L’ASCESA SUPREMA
“Prendi ora tuo figlio... e offrilo là come olocausto sopra uno dei monti che ti indicherò.”
Genesi 22:2
Il carattere determina come un uomo interpreta la volontà di Dio (cfr. Salmi 18:25-26). Abramo interpretò il comando di Dio nel senso che doveva uccidere suo figlio, e poté lasciarsi alle spalle questa tradizione soltanto mediante il dolore di una prova tremenda. Dio non poteva purificare la sua fede in altro modo. Se obbediamo a ciò che Dio dice secondo la nostra sincera convinzione, Dio ci libererà da quelle tradizioni che Lo rappresentano falsamente. Vi sono molte convinzioni simili di cui liberarsi, per es., che Dio tolga un figlio perché la madre lo ama troppo — una menzogna del diavolo! e una parodia della vera natura di Dio. Se il diavolo può impedirci di compiere l’ascesa suprema e di liberarci dalle tradizioni sbagliate riguardo a Dio, lo farà; ma se rimaniamo fedeli a Dio, Dio ci condurrà attraverso una prova che ci farà uscire in una conoscenza migliore di Lui stesso.
Il grande punto della fede di Abramo in Dio fu che egli era preparato a fare qualsiasi cosa per Dio. Era lì per obbedire a Dio, qualunque convinzione dovesse contraddire. Abramo non era un devoto delle proprie convinzioni, altrimenti avrebbe ucciso Isacco e avrebbe detto che la voce dell’angelo era la voce del diavolo. Questo è l’atteggiamento di un fanatico.
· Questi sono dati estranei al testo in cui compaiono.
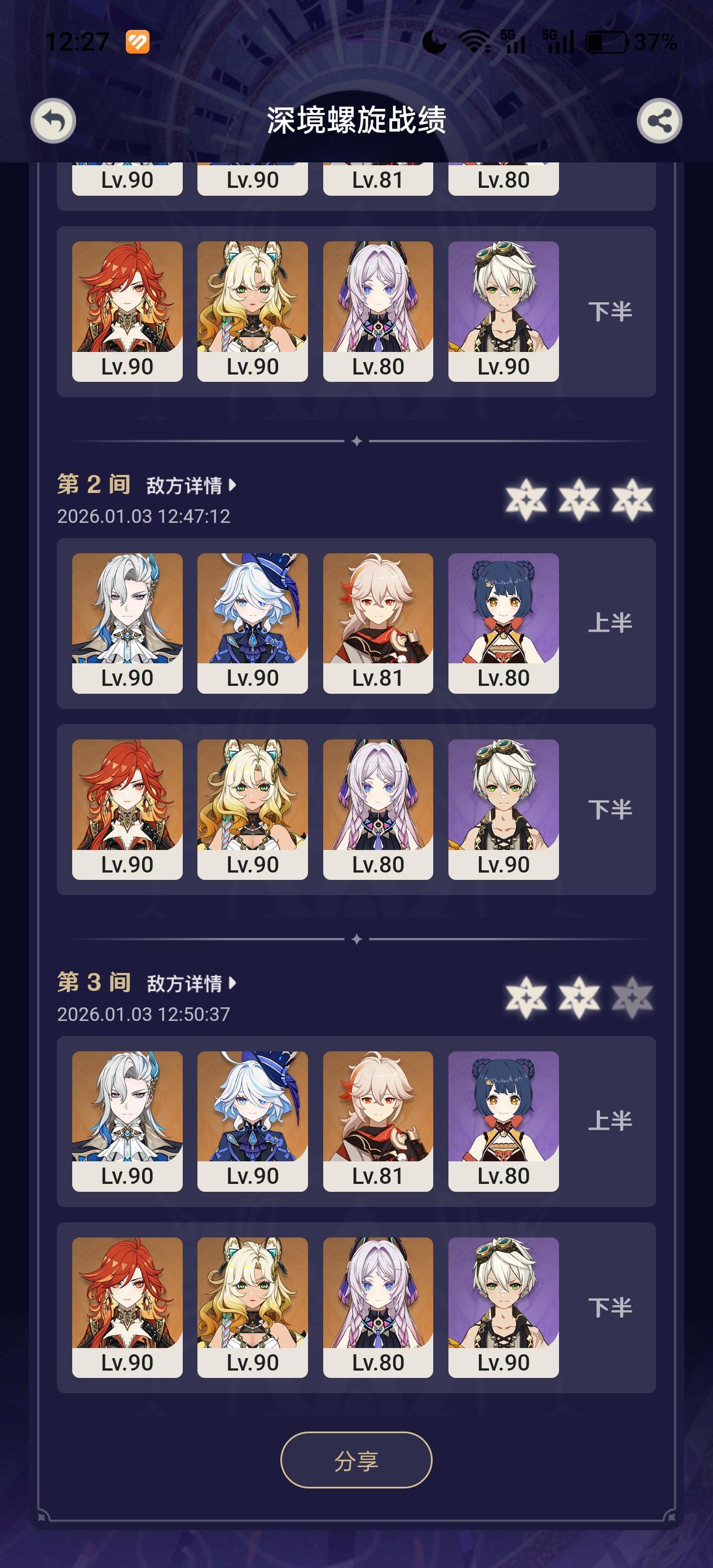Tap the battery indicator in status bar

click(606, 42)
Se vorrai rimanere fedele a Dio, Dio ti condurrà diritto attraverso ogni barriera fino alla camera interiore della conoscenza di Lui stesso; ma vi è sempre questo punto della rinuncia alle convinzioni e alle credenze tradizionali. Non chiedere a Dio di metterti alla prova. Non dichiarare mai come fece Pietro — "Farò qualsiasi cosa, andrò alla morte con Te." Abramo non fece alcuna dichiarazione simile, rimase fedele a Dio, e Dio purificò la sua fede.